• [DOCUMENT TEXT]:
===============

01/22/2026
If you own an old barn, or know someone who does, please consider joining Ontario Barn Preservation and registering it in YOBS.
You don’t need to save it physically to save its story.
👉 Learn more and register your barn here:
https://www.ontariobarnpreservation.com/barn-study/
IF YOU LOVE OLD BARNS AND PRESERVING RURAL HISTORY PLEASE SHARE THE HECK OUT OF THIS! PLEASE HELP ME SPREAD THE WORD🙏
Everybody loves a good ghost story. How about something even better - a ghost story that turns into a love story? 👻 ❤️
This is probably one of the most amazing projects that I have ever been involved in because it hits really close to home. I know that my dad would be proud of it along with generations before him.
After my dad passed away, I came across an old photograph of our farm. In it stood his barn — a barn that no longer exists. It stopped me in my tracks. That building held so much of our family history, so many quiet moments of work, resilience, and love. Even though the boards and beams were gone, the barn still felt very real to me — a ghost barn.

===============

• [SOURCE DATA]:
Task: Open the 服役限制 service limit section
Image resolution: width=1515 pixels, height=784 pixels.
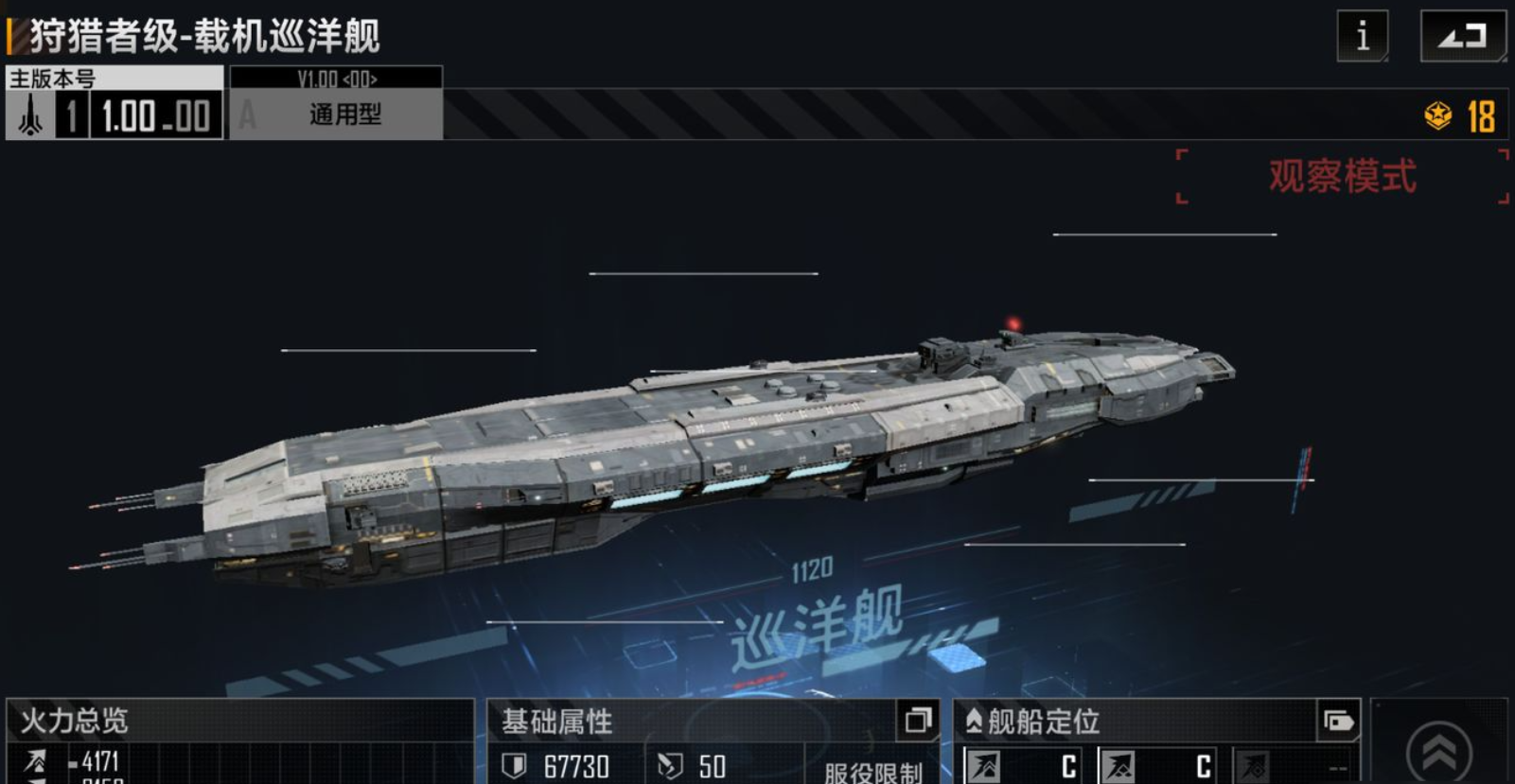Action: [x=873, y=773]
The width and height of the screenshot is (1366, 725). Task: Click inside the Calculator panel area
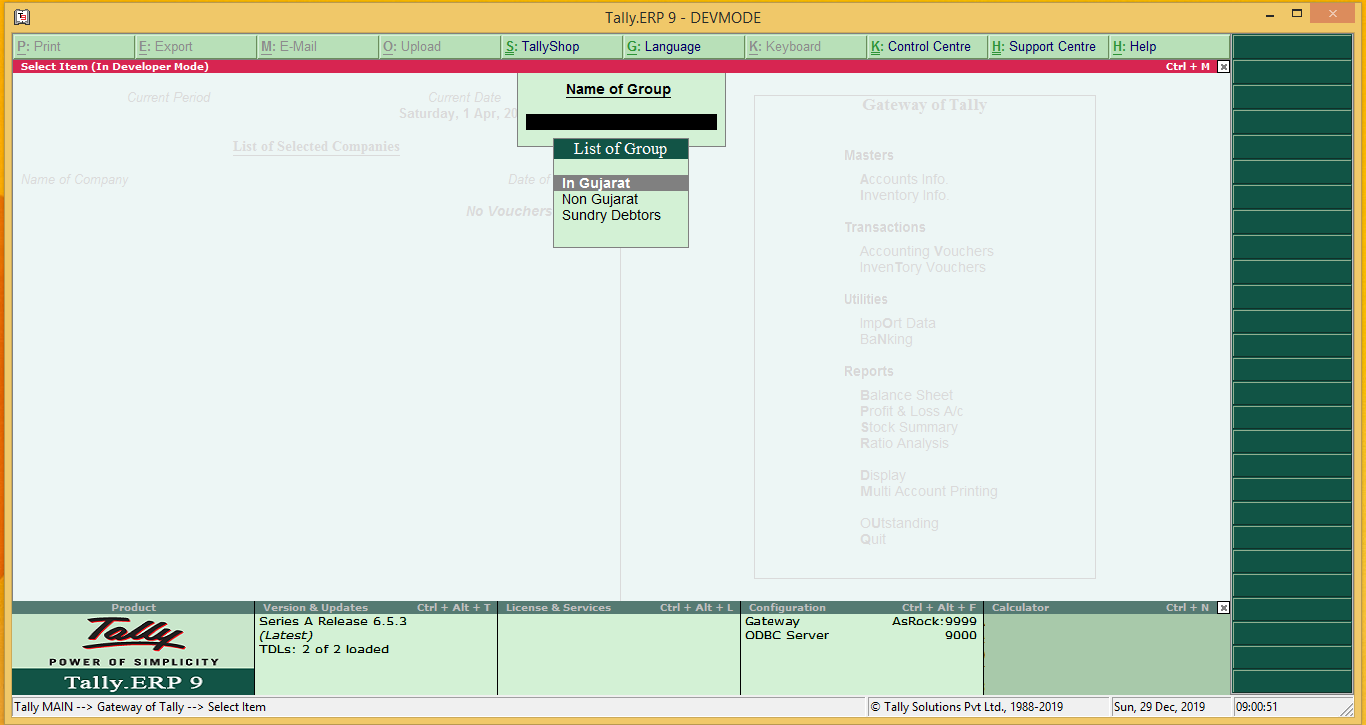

===============

• [WRITTEN REQUEST 1]:
What does the barn preservation post ask owners of old barns to register them in?
• [WRITTEN REQUEST 2]:
Print everything in the barn preservation post from "After my dad" down to "a ghost barn.".
The data shown above is separate material, unrelated to the barn preservation post.

• [CORRECT ANSWER 1]:
YOBS.

• [CORRECT ANSWER 2]:
After my dad passed away, I came across an old photograph of our farm. In it stood his barn — a barn that no longer exists. It stopped me in my tracks. That building held so much of our family history, so many quiet moments of work, resilience, and love. Even though the boards and beams were gone, the barn still felt very real to me — a ghost barn.